The gurus of globalization keep insisting that the world is getting smaller. So why does it keep getting harder to make sense of what's happening in the new world of business? As recently as 10 years ago, most business leaders thought that they had figured out the logic of global competition. The 21st century would belong to Asia, whose fast-growing economies would eclipse the slower-growth markets of Europe and North America. The 21st century would belong to Japanese companies, which had perfected a model of management that their U.S. rivals were scrambling to copy. The 21st century would belong to a small collection of dominant global brands, as ever-higher barriers to entry would put even the most savvy entrepreneurs at a crucial disadvantage.
What a difference a decade makes! Asia is in retreat, Japanese companies are struggling to mimic their American rivals, and the Internet has unleashed an explosion of startup-driven challenges to established players in almost every industry.
Martin Sorrell, 54, chairman and CEO of WPP Group PLC, has enjoyed a bird's-eye view of the changing logic of global competition. Back in 1986, he left the high-flying British ad agency Saatchi & Saatchi, bought a shopping-cart manufacturer -- Wire and Plastic Products PLC -- and turned it into a vehicle for assembling one of the world's most powerful advertising conglomerates. He acquired J. Walter Thompson and Ogilvy & Mather. He bought the public-relations giant Hill & Knowlton and moved his company into management consulting. Today, WPP is a marketing-services colossus, with 33,000 employees, revenues of $3.2 billion, and offices in 92 countries. Its clients include several of the world's most powerful companies -- Ford, IBM, Unilever -- and its operations affect some of the world's best-known brands.
How does Sorrell decode the logic of competition at the turn of the century? "What we're experiencing is not just the globalization, but rather the Americanization, of the world economy," he says. "You see this in every industry: The strongest global franchises belong to companies that have strong franchises in the United States. If you're not strong in the United States, it's hard to be strong elsewhere." The real promise of globalization, he adds, has less to do with "leveraging economies of scale" -- selling the same products the same way all around the world -- than with "leveraging economies of knowledge and coordination": developing, refining, mastering, and implementing cutting-edge business ideas. "That's why America is so important," he says. "For the time being, at least, the United States is where we are creating the most knowledge about how to compete in the future, how to market in the future, how to use the Internet to reshape entire industries."

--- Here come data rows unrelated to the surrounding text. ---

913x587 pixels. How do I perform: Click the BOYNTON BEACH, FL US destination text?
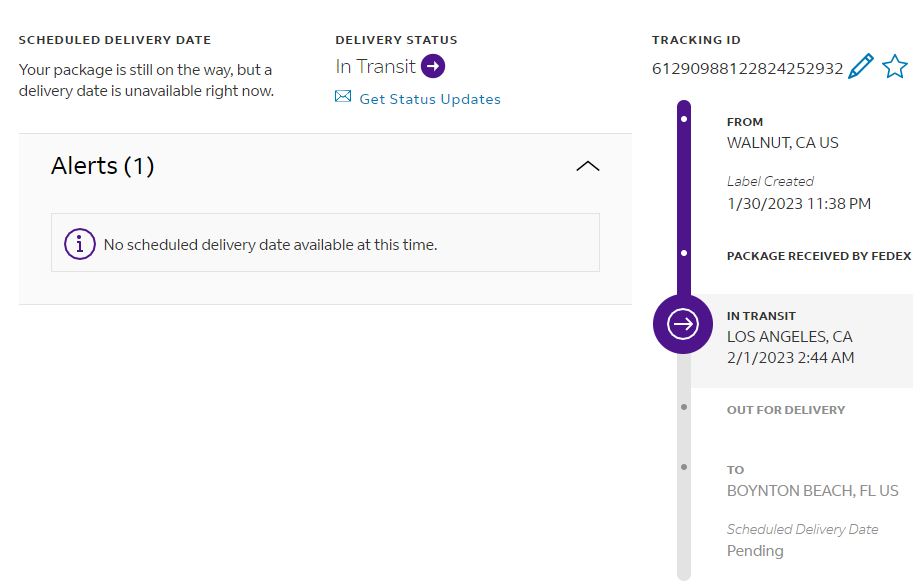pos(812,491)
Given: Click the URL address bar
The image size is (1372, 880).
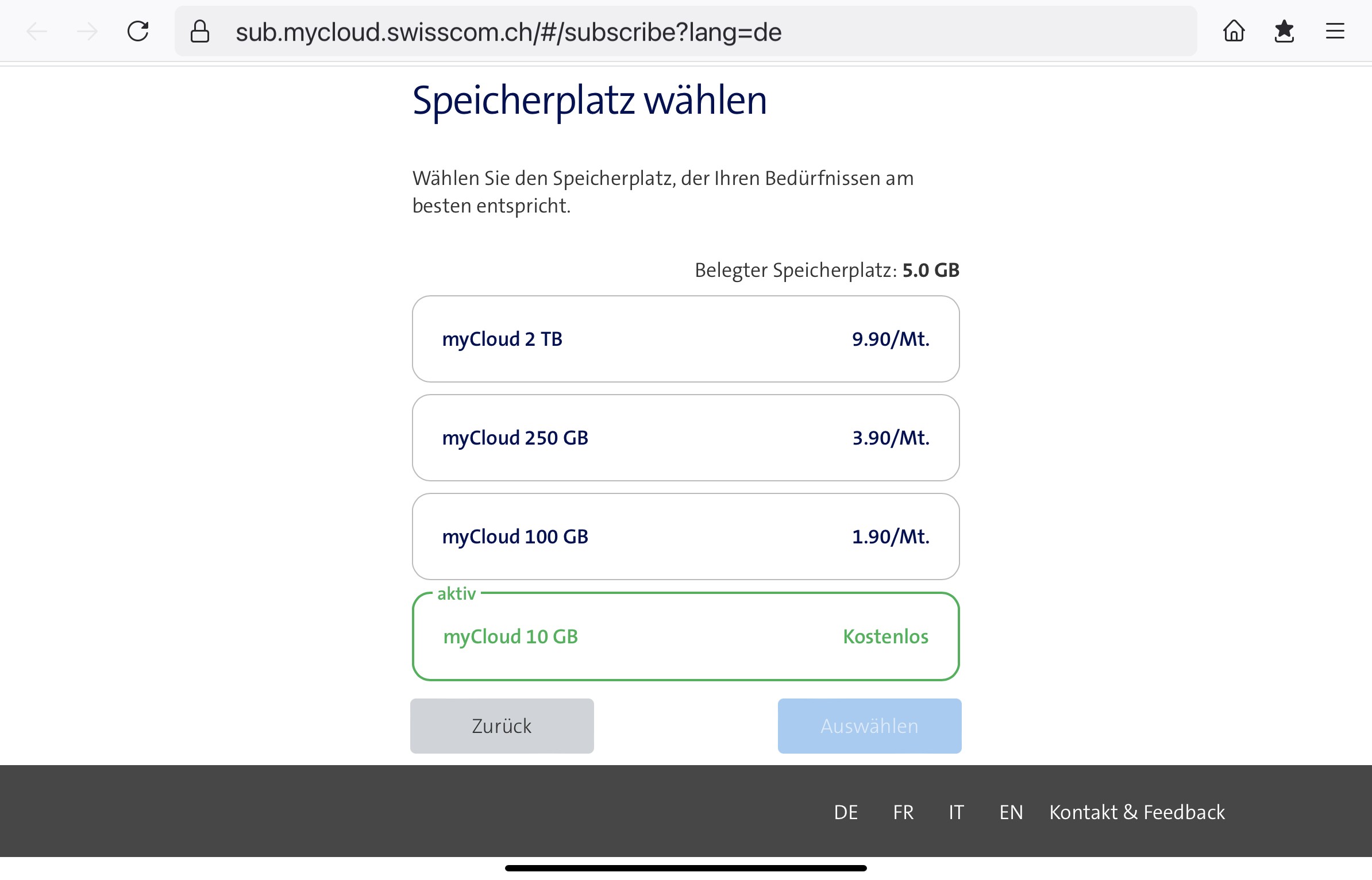Looking at the screenshot, I should click(x=689, y=32).
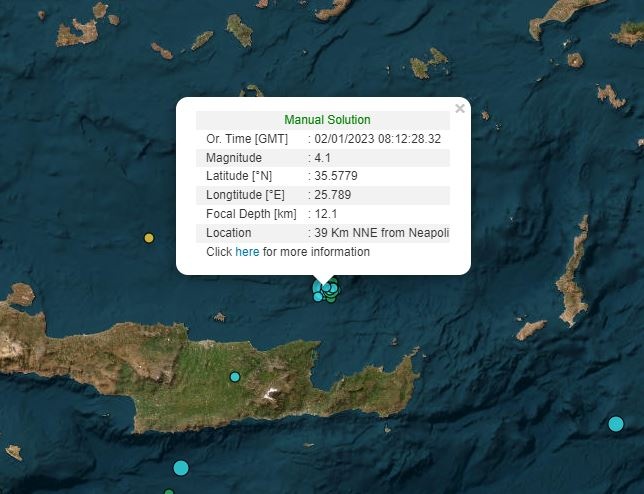Click the yellow earthquake marker north of Crete
The image size is (644, 494).
click(149, 238)
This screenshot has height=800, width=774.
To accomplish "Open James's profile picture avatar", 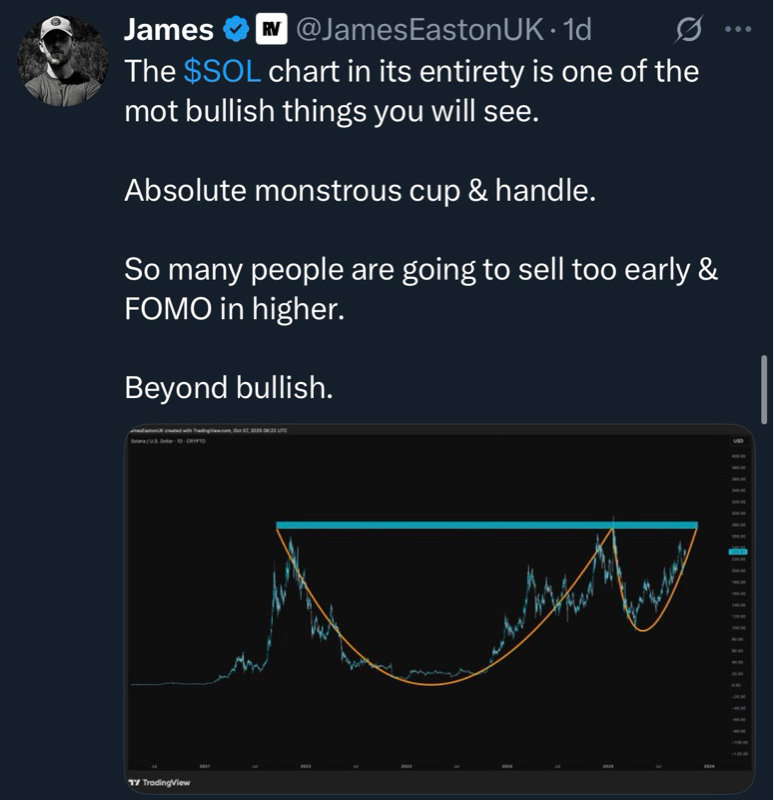I will click(x=62, y=62).
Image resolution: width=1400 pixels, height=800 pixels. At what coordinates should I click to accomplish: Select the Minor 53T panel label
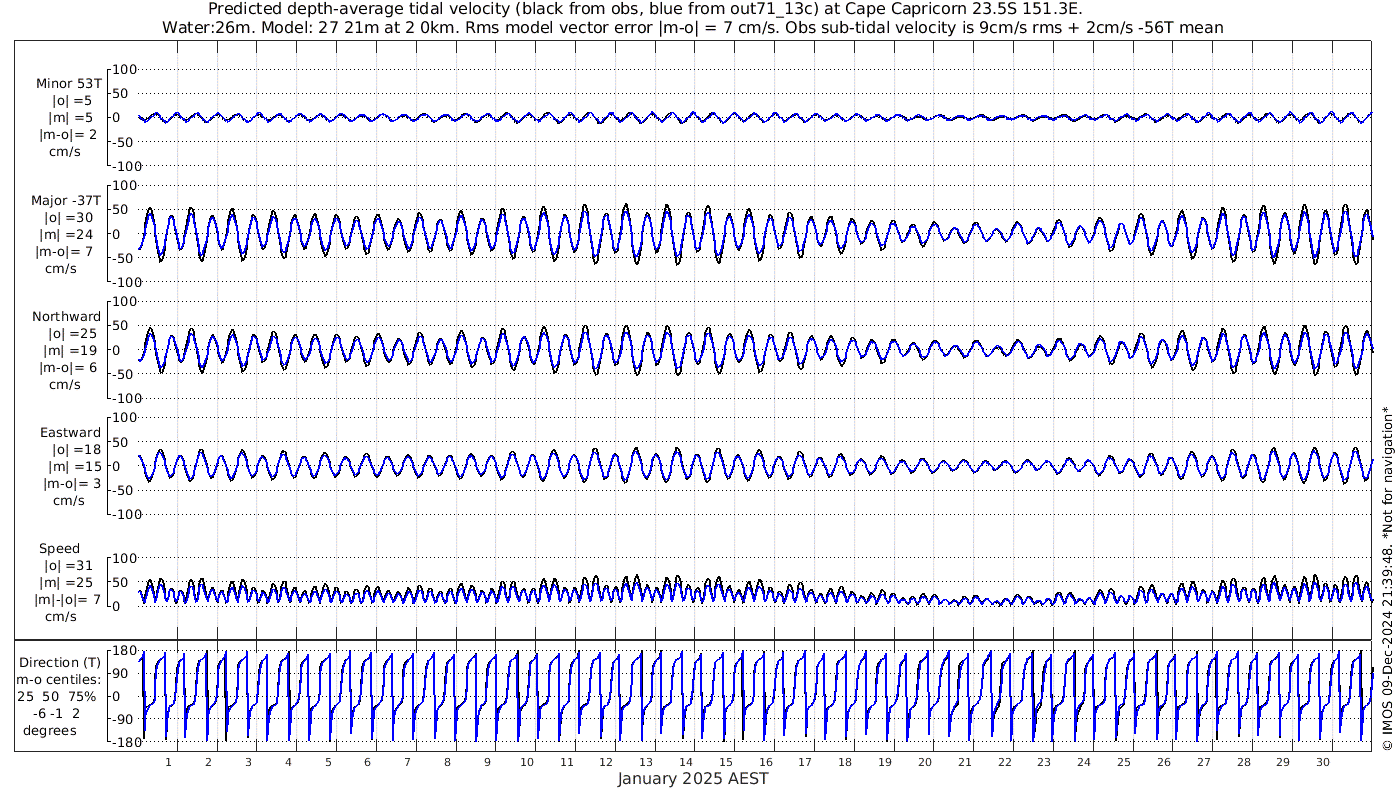[68, 84]
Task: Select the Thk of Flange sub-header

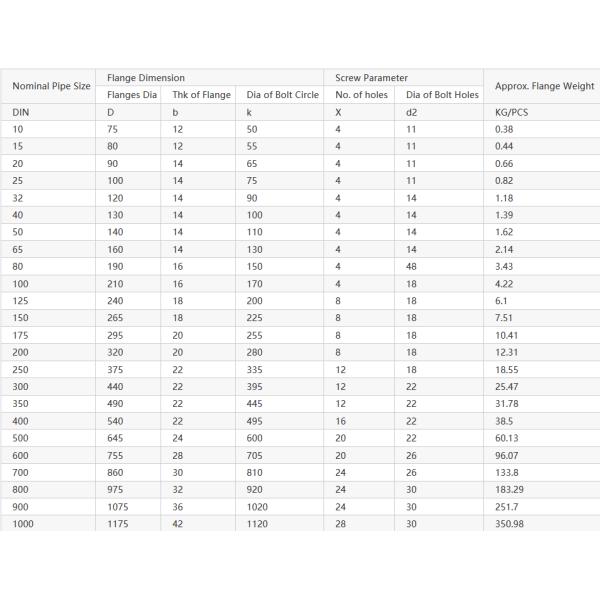Action: click(x=201, y=95)
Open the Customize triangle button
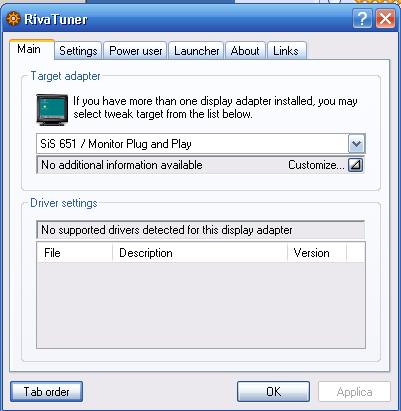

But even as his company prospers -- its share price has more than doubled since 1997, and its market value exceeds $6.5 billion -- Sorrell worries about the leadership challenges that globalization poses. "Are we building organizations that are unmanageable?" he wonders. "Every CEO wants to run a company that's totally focused on its customers. Every CEO wants to instill a can-do spirit, a sense that nothing is impossible. Every CEO wants to run a business that has not only the power of scale but also the soul of a startup. But bureaucracy gets in the way. The big-company way of doing things gets in the way."
In an interview with Fast Company, Martin Sorrell reckons with the promises and the perils of globalization -- for companies, for leaders, and for employees.
Your company has offices in 92 countries. Your clients control some of the world's best-known brands. What's your current thinking on the status of globalization?
What we're experiencing is not just the globalization, but rather the Americanization, of the world economy. You see this in every industry: The strongest global franchises belong to companies that have strong franchises in the United States. If you're not strong in the United States, it's hard to be strong elsewhere. To dominate an industry -- whatever the scale, whatever the business -- you simply have to have strong representation in the United States.
There are so many examples. All of the professional services -- auditing, accounting, consulting, investment banking -- really are dominated by American companies. Morgan Stanley and Goldman Sachs today control the lion's share of the world's M&A transactions. Just those two firms! Meanwhile, some powerful European brands -- Morgan Grenfell and Warburg -- have virtually disappeared overnight. What does Deutsche Bank, which owns Morgan Grenfell, do about that? What does UBS (Union Bank of Switzerland), which owns Warburg, do about that? The leading European franchises need to be asking themselves those kinds of questions.